В многочисленных публикациях, опирающихся на различные свидетельства, среди которых особое место занимают рассказы пресловутых Александра Трубецкого или Идалии Полетики, а также светские письма Софьи Карамзиной или Евпраксии Вревской, сложилось почти каноническое представление об Александре Николаевне Гончаровой как о человеке, близком Пушкину, понимающем и любящем поэта значительно больше, чем жена. Достаточно напомнить фразу из письма Евпраксии Николаевны Вревской к брату: «Сергей Львович быв у невестки, нашел, что сестра ее более огорчена потерею ее мужа…»

Я приводил письмо Сергея Львовича к Вяземскому, — с каким уважением и теплом говорил он о Наталье Николаевне и внуках!

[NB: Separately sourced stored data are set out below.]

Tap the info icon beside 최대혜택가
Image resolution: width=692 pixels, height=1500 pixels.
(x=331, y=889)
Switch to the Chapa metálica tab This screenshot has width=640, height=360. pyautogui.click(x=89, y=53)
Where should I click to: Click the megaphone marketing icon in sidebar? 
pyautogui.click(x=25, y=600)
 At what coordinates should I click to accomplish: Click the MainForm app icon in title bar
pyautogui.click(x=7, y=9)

Думаю, пространное письмо Александры Николаевны к Екатерине Дантес — документ в этом смысле не менее неожиданный, чем письмо Натальи Николаевны. Только неожиданность письма Александры Николаевны обратного свойства.

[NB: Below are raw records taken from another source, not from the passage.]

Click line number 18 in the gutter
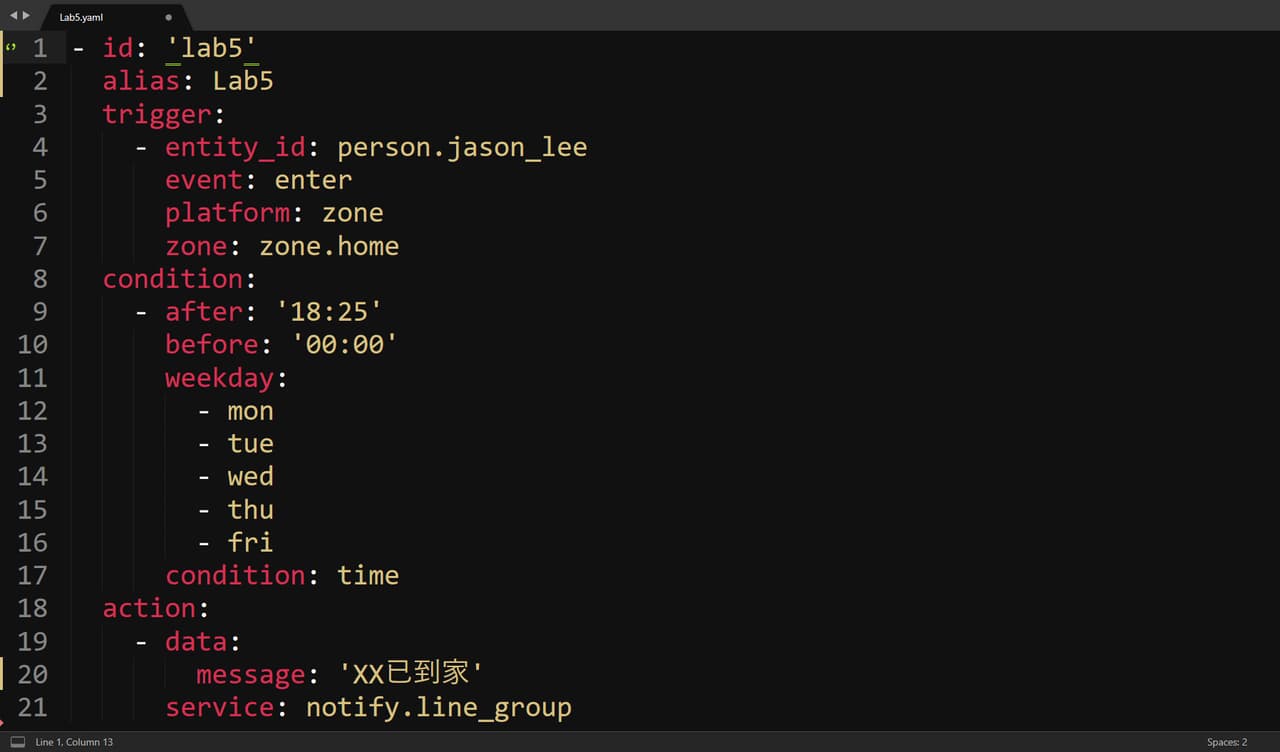 pyautogui.click(x=32, y=607)
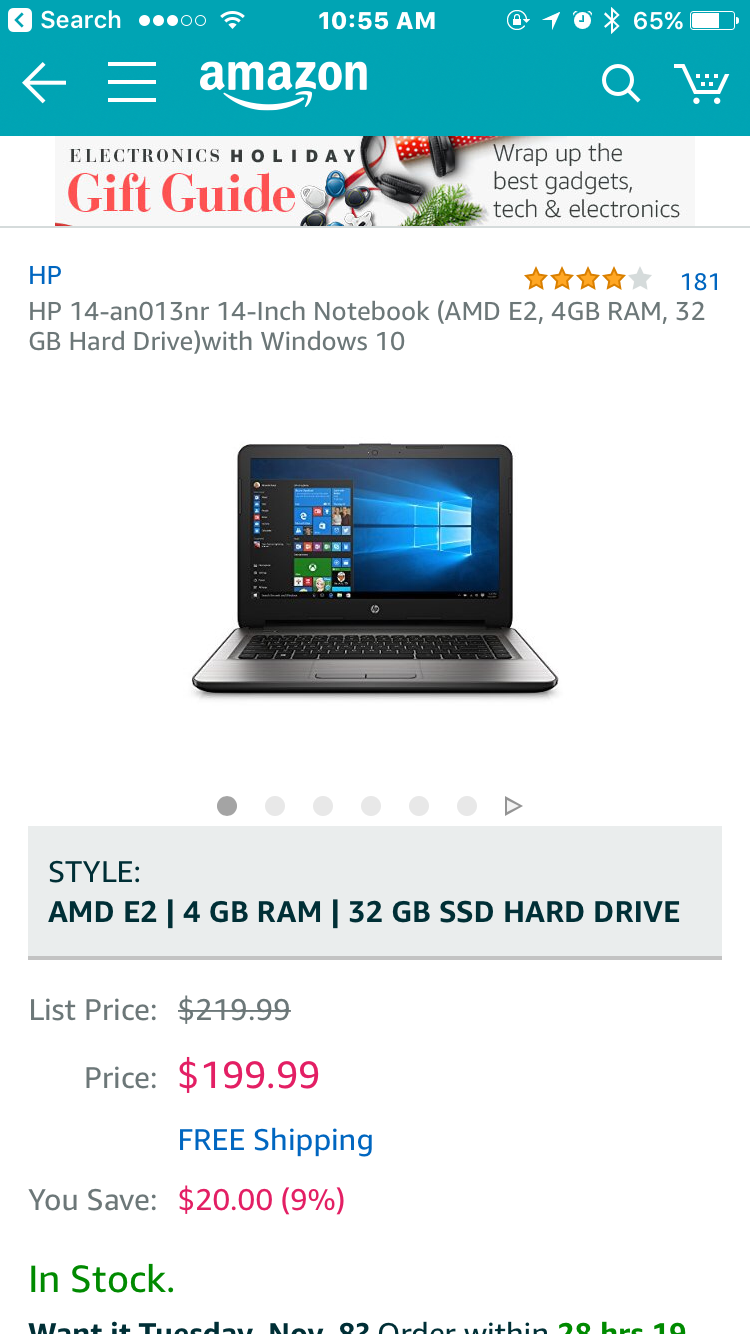Tap the video play triangle indicator
750x1334 pixels.
pos(513,806)
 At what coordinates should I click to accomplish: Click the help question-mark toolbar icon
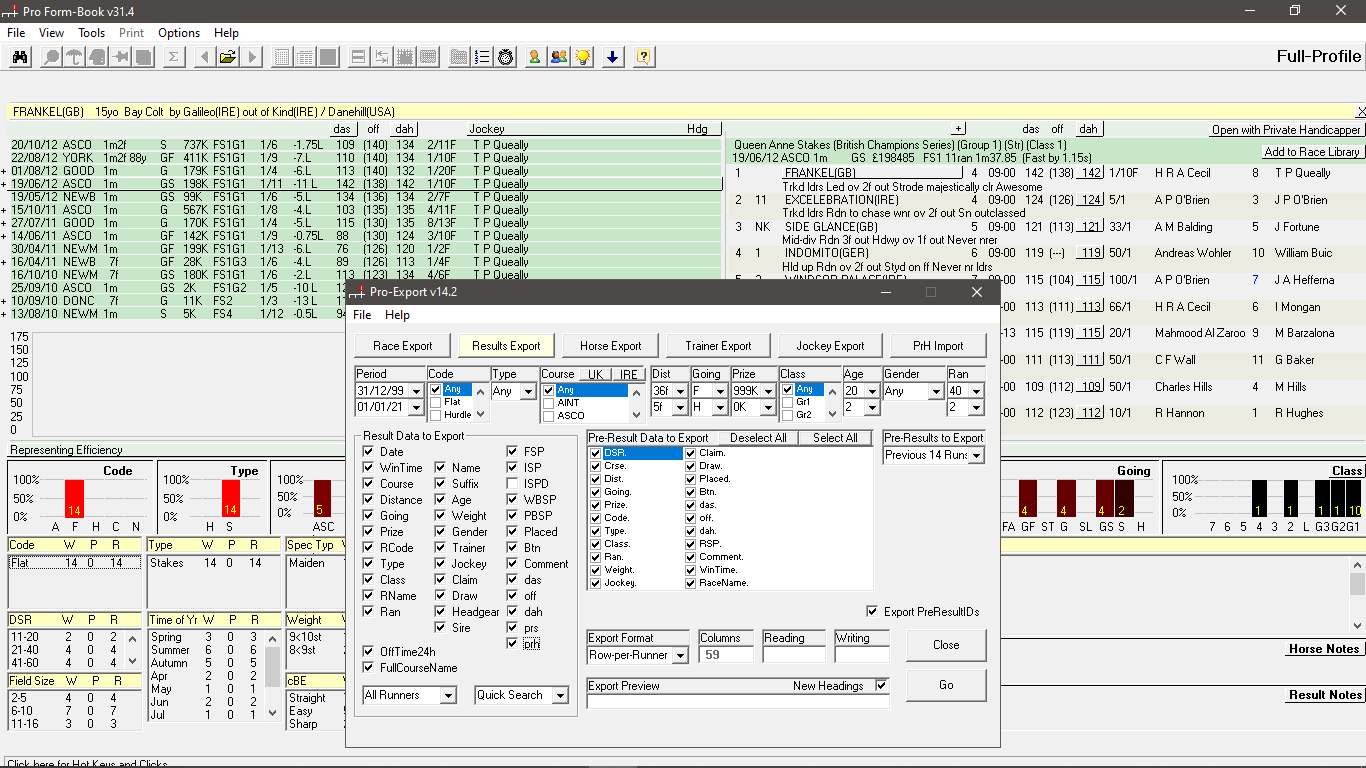(x=644, y=57)
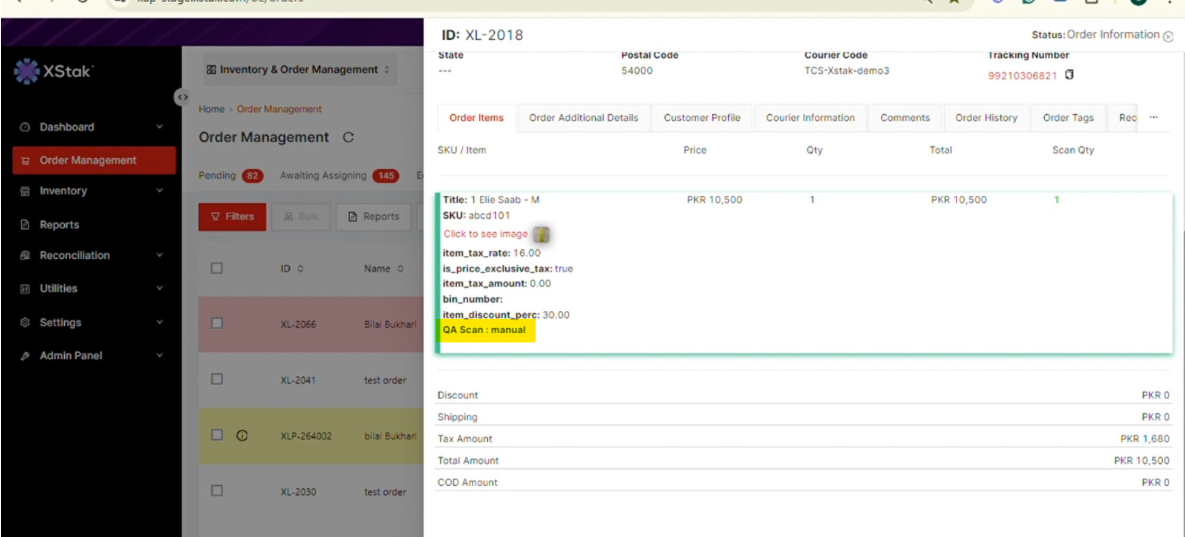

Перечисления свадеб дворовых, история пансионерок, Катенька Калечиц, выходящая замуж за армейского офицера, дурака шведа, — все это по мере чтения начинает удручать. И еще больше начинаешь ценить характер Натальи Николаевны, ее сдержанную прямоту, мужественность и четкость позиции, я бы даже сказал, ее закаленность горем.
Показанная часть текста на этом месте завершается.